Thursday, August 6, 2009

Weekday Mass for the Transfiguration


Due to a combination of laziness, pressures of work and disinclination to bear with the Novus Ordo - sad but true! - I don't make weekday Mass as often as I used to, nor as often as I should; but to-day I felt it right and proper to attend the Holy Sacrifice, it being the feast of Our Blessed Lord's Transfiguration, a singularly important feast, as the Fathers knew and the Orthodox staunchly confess.

While in the West the accent has been on this revelation of the glory of Christ's Sacred Humanity (indissolubly united in one hypostasis to His Divine Person) to strengthen the faith of His disciples to face the ignominy of His approaching Passion, and upon the eschatological dimension of this feast as a presage of what glory is stored up for the children of God as co-heirs with Christ, in the East this feast is par excellence the feast of theosis, of divinization and deification: for what Our Lord manifests in His splendour, the glories of a human nature assumed by the Godhead, points to what God's Holy Spirit works in the faithful by His grace - their supernaturalization, Christification, and adoption as sons of God, nay, as very gods (by adoption, not absorption) as the Psalmist dared to suggest.

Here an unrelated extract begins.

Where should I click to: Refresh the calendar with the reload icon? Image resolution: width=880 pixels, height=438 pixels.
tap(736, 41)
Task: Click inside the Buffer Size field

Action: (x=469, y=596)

With these thoughts in mind, and reflecting upon what I read a learnèd High Church Anglican blogger wrote some time ago about the staggering truth and implications of the Incarnation, I went to Mass, first reading over the Traditional Propers of the day. Mass was to be in the side chapel at Church of the Apostles; only five layfolk (one a woman) were in attendance. I was asked to read - every so often I surprise myself by recalling I am an instituted lector, having been made such by the Archbishop of Melbourne - and so I did. What surprised me after devoutly hearkening to the Mysteries of the Mass, and receiving all unworthily the Same, was that, having after the Sacrifice read Vespers of the Blessed Virgin, and then lit some candles before her sacred images and said a few prayers more, I'd still only been in church only half an hour! The Mass (with sermon) hadn't seemed rushed, but in the modern Rite it can be got through rather quickly (especially as Eucharistic Prayer II, the "quickie Canon", had been used).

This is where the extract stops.